羽鳥に付き添うようにして円佳も寒風吹くベランダへ出ていった。風邪を引かないと良いが、と目で追っているとキッチンで横に立つ弥生から声が掛かる。
「12月に入ってすっかり寒くなったわね」
「ね。今年は雪降るのかなぁ」
「降るとしても年明けじゃないかしら。中々都心じゃホワイトクリスマスって訳にはいかないわよね」
クリスマス、と言う単語にはたと目を瞬かせた。そう言えば一年を締め括る一大行事があったな、と。これまであまり重要視をしてこなかったのでついつい忘れがちだが街中ではイルミネーションが目立つようになってきた。まだ先の話だと思っていたのだが1ヶ月を切っているのだ。
「冬休みかぁ。勉強しなきゃだ……」
「ようやく進路が決まったものね。でもクリスマスくらいは遊んでもいいんじゃない? 恋人が出来て初めてのクリスマスなんだもの」
「うーん……何すればいいんだろ?」
恋人である四季とは既に同居しており毎日必ず顔を合わせている。イルミネーションを見に行くにしても互いの年齢を考えると遅くまでは出歩けない。どうしたものかと唸っているとクスクスと笑い声が届いた。
「逆転の発想をしてみたら? もし会うのが年に1回とかで、その時自分は恋人と何がしたいかとか」
それだと七夕になっちゃうけど、と己で言ったことに弥生が苦笑する。その提案を即座に頭に移した。
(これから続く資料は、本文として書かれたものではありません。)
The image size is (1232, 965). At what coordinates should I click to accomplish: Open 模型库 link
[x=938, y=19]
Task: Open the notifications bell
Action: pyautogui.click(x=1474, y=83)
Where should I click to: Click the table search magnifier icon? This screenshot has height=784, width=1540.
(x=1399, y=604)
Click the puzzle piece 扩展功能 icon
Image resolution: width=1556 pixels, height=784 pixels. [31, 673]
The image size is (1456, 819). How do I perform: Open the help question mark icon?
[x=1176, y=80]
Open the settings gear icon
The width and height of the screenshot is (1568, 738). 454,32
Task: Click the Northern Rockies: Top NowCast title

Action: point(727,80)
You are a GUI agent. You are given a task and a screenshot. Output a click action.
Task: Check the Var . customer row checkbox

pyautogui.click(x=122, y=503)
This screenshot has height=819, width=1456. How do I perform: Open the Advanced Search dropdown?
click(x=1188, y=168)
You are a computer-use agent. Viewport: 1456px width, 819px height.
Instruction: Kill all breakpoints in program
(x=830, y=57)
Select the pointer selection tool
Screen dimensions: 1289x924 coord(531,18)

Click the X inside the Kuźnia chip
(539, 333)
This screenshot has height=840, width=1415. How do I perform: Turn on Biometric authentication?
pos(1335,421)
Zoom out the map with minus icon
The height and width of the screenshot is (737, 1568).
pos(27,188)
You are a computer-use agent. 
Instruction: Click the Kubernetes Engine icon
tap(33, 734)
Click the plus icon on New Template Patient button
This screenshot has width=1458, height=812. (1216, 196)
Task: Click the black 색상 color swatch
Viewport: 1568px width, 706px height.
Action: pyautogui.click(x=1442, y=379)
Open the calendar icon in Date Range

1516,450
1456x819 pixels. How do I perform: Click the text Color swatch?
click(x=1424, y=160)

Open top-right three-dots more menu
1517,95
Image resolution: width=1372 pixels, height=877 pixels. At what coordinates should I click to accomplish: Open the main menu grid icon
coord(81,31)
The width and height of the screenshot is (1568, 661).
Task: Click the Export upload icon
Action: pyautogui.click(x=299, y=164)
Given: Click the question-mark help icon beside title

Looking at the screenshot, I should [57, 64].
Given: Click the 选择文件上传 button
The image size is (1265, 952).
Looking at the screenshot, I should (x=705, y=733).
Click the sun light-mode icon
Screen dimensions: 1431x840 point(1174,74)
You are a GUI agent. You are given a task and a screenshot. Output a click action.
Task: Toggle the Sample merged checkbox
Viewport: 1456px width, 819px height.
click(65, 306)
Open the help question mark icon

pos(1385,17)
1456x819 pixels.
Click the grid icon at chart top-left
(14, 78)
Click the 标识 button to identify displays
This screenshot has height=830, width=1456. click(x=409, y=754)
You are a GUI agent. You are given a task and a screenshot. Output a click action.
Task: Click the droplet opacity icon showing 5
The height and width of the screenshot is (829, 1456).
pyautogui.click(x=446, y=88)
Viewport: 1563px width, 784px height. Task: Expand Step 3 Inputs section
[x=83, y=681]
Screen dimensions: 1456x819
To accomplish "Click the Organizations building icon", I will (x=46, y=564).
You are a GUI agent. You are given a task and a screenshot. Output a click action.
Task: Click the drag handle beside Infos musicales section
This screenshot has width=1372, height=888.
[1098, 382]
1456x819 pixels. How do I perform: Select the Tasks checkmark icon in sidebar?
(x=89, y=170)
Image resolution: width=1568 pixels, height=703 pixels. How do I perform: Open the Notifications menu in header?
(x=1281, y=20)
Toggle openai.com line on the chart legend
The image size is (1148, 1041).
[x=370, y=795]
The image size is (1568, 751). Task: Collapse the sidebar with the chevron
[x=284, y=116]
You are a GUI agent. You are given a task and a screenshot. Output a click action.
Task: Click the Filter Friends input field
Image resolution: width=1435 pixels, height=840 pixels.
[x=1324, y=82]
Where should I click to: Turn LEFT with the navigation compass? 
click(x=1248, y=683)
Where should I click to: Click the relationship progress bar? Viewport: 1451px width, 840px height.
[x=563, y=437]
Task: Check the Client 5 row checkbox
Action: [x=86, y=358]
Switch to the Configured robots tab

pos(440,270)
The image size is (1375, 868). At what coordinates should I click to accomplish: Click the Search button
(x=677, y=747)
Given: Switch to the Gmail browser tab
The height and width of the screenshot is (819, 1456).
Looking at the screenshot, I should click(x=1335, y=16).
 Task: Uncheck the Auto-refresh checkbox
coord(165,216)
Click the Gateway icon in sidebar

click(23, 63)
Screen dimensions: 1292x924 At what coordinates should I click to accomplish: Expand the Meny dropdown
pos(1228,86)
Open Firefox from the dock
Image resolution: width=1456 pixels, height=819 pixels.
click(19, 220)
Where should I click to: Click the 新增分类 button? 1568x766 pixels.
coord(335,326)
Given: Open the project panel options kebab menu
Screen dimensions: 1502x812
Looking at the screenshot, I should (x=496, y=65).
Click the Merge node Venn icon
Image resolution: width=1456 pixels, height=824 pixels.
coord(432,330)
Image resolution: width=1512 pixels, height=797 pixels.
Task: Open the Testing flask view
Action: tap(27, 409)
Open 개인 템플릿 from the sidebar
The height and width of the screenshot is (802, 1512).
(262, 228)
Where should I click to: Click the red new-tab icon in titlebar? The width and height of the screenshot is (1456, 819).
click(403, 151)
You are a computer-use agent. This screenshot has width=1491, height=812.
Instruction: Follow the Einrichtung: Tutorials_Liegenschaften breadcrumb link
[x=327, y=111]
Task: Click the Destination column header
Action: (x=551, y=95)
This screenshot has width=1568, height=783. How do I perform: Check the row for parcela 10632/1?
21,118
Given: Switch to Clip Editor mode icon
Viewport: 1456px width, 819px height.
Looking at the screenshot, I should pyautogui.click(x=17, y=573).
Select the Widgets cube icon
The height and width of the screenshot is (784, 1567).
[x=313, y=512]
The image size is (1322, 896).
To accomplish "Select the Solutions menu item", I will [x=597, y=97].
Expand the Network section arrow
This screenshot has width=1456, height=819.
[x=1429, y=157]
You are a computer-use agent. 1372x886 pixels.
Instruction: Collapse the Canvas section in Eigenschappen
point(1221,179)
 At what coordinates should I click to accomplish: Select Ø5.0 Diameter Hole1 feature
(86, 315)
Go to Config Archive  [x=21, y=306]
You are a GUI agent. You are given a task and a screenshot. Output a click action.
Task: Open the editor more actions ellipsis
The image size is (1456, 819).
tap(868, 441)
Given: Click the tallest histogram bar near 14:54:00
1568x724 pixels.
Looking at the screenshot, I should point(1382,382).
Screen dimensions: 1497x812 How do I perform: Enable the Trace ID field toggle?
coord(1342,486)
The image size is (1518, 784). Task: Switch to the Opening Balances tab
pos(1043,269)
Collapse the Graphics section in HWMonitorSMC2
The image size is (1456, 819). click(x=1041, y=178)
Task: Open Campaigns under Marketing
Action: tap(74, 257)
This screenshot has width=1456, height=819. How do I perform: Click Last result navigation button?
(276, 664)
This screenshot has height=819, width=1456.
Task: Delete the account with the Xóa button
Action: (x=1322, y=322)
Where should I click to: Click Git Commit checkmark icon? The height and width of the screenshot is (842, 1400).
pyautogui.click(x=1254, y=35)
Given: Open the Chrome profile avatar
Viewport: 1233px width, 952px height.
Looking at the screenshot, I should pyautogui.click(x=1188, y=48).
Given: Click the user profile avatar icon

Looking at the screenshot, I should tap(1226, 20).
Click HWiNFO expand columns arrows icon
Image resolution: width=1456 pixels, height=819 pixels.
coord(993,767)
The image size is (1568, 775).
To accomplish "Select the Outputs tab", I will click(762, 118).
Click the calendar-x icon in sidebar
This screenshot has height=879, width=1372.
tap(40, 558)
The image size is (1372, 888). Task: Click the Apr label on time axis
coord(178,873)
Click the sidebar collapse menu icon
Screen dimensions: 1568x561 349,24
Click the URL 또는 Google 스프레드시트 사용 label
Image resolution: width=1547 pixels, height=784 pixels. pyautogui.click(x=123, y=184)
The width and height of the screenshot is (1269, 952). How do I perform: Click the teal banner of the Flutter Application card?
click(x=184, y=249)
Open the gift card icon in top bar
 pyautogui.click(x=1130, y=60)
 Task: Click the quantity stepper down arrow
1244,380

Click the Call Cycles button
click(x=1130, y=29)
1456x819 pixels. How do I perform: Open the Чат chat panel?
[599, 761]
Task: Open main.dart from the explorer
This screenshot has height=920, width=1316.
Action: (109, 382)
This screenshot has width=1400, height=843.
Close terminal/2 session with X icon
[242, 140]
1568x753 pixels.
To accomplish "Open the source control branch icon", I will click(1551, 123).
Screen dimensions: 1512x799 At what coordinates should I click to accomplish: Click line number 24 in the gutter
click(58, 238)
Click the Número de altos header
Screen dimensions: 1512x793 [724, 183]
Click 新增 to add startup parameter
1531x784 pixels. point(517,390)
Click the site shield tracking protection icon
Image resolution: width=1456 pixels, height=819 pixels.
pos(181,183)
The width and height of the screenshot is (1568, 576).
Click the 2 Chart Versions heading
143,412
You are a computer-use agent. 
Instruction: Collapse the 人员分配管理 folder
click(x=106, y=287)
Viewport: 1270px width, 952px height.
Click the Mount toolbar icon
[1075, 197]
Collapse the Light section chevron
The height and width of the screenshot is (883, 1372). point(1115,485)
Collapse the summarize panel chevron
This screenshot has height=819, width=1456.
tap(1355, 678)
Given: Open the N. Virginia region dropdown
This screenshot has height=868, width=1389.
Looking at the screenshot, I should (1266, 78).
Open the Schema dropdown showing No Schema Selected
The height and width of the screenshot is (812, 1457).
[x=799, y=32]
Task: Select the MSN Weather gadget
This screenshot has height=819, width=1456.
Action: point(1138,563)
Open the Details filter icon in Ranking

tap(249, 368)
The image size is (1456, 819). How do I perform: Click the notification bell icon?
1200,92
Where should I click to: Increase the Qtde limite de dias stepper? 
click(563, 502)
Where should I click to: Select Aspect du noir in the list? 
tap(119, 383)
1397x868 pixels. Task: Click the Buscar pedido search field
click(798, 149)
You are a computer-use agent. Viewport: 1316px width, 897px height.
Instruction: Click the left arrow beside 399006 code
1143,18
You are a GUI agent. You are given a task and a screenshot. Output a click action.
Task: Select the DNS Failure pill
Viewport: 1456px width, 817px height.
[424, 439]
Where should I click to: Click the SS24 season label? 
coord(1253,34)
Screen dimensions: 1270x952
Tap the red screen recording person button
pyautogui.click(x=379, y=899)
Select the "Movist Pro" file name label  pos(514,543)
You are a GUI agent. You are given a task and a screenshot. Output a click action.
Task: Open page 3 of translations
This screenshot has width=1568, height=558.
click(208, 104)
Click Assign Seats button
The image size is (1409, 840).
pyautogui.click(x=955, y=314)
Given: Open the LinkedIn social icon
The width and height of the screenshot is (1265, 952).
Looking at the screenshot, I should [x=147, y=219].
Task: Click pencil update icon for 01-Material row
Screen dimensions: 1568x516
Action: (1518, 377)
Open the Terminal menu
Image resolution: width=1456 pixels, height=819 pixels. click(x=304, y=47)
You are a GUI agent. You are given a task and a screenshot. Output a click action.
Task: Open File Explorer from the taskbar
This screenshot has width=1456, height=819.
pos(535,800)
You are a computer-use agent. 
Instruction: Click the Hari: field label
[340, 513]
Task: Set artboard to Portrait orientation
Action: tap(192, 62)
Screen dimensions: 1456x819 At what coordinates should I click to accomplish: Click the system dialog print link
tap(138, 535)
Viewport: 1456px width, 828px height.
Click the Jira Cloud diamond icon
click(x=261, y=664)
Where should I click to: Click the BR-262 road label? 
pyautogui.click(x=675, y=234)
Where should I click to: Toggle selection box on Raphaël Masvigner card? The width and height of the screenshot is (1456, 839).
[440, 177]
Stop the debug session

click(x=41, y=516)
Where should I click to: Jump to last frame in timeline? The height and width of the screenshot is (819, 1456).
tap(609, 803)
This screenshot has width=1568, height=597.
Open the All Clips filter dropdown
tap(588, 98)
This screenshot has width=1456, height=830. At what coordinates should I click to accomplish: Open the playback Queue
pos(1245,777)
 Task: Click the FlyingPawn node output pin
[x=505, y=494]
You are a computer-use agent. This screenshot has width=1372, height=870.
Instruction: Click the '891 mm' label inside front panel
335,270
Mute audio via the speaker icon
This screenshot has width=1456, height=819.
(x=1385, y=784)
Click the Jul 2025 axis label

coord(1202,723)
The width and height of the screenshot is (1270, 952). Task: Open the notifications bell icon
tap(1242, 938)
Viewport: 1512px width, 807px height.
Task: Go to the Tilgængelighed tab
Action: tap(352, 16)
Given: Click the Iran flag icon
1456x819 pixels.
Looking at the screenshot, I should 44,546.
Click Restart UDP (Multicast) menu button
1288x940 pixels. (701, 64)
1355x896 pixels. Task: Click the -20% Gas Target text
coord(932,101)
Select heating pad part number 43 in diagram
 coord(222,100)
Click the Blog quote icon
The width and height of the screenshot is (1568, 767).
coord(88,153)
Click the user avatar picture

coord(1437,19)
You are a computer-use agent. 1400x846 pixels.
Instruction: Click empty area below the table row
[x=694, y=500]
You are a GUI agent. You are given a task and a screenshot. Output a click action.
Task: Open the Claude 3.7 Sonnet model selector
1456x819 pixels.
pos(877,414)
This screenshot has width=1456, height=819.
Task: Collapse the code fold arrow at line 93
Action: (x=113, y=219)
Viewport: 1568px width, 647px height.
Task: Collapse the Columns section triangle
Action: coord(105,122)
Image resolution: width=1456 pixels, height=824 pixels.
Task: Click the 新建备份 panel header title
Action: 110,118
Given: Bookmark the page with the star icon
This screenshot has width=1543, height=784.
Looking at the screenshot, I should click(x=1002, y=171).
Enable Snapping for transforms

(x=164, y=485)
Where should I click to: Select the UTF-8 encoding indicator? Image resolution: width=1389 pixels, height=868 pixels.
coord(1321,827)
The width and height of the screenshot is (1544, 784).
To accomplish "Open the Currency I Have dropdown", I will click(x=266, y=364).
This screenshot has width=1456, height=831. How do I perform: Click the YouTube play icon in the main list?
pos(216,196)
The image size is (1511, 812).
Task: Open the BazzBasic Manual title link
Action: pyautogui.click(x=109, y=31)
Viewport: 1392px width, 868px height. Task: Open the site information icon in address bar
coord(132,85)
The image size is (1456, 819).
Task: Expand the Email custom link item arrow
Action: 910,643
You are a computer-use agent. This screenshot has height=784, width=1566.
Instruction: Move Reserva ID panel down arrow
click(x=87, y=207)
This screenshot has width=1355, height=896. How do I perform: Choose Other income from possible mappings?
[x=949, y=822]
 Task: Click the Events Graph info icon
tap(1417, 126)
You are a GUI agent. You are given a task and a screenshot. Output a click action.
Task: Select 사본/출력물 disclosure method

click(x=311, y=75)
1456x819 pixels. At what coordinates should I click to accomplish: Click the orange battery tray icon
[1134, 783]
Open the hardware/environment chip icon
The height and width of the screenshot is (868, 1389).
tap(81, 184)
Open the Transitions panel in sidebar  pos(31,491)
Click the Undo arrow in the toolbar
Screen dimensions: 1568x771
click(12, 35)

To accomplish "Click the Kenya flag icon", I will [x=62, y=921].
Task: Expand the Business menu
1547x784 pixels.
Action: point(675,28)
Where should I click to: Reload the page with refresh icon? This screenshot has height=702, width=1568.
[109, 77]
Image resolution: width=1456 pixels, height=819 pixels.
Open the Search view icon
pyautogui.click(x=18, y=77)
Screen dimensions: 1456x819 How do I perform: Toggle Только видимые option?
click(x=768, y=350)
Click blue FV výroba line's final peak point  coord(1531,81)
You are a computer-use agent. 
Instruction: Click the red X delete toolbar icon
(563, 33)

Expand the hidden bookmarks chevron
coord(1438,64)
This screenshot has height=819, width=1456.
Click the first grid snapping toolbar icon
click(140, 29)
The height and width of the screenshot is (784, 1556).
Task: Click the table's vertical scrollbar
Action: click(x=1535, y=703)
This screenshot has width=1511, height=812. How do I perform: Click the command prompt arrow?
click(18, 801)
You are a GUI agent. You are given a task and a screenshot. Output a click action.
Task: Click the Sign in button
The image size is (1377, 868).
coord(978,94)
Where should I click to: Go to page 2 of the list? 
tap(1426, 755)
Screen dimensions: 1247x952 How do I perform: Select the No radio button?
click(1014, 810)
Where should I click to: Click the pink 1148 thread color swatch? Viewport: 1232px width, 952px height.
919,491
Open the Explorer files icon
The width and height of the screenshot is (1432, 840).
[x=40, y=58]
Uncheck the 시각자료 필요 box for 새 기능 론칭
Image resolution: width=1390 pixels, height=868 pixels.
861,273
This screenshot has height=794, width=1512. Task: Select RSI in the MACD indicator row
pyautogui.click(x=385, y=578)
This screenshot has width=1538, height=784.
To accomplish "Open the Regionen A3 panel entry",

(もし、四季と会うのが一年に1回しかなかったら──)
確かに考えたことがなかった。この生活を始めてから毎日共にいることが当たり前になっていたからだ。仮定の話を考えると如何に贅沢な環境であるか改めて実感する。恋人と毎日会えることの幸せを。
「──!」
そんなことをぼんやりと薄目で考えていた間際だった。脳裏に見覚えのある残像が過りハッと目を見開いた。
「どうかした?」
「あ、ううん。なんでもない」
弥生に訊かれて慌てて首を横に振る。何事もなかったかのように、そのまま再度手を動かし始めた。
(今のは──……)
また、あの女性だ。脳裏に映ったのは1秒もなかったがそれでもはっきりと分かった。何度も自分の夢に出てくる、巴に似た黒髪の女性。哀しそうに笑う姿。また何かの暗示だろうか。
(一体誰なんだろう)
以前新見から「あなたを守りたいと思っている祖先の人間」ではないかと言われたことがあった。自分の記憶の中には一才登場しない見知らぬ女性。何かしら自分と縁がある人物なのだろうか。
そう考えながらチラリと弥生を横目で見る。弥生ならばあるいは知っているのだろうかとも考えたことがあるが、何分血縁と知って日が浅い。それに彼女は自分に対して後ろめたさを感じていたと告白してくれた。今、あまり親戚縁者のことを訊ねるのは避けておいたほうが良いとだろうと弁えている。それならば円佳に、とも思うのだが知ったところでという気がしないでもないのが本心だ。あの女性が誰なのか気にはなるが祖先ならば深掘りも難しいだろう。
(うーん)
しかし気になると言えば気になる。ベランダの方に目をやると、円佳と羽鳥は寒空の下でも話が弾んでいるようだった。
まぁまた機会があったらで良いか、と考えていると不意に透き通った弥生の声が横から飛んできた。
「で、クリスマスどうするか決まった?」
はたと目を瞬かせる。思考が別のことに引き摺られてしまい本来考えていたことを忘れていた。いつもの悪い癖だなと省みながら苦笑いを浮かべる。
「とりあえず、プレゼント何が欲しいかリサーチしてみる」
「いいじゃない。四季くん喜ぶと思うわ」
クリスマスプレゼント。恋人同士になってから自分が初めて四季に贈る物になる。
近いうちにリサーチと称して、クリスマスをどう過ごすのか訊いてみよう。
そんなことを考えながら、美都は茶葉が香るティーポットにお湯を注いだ。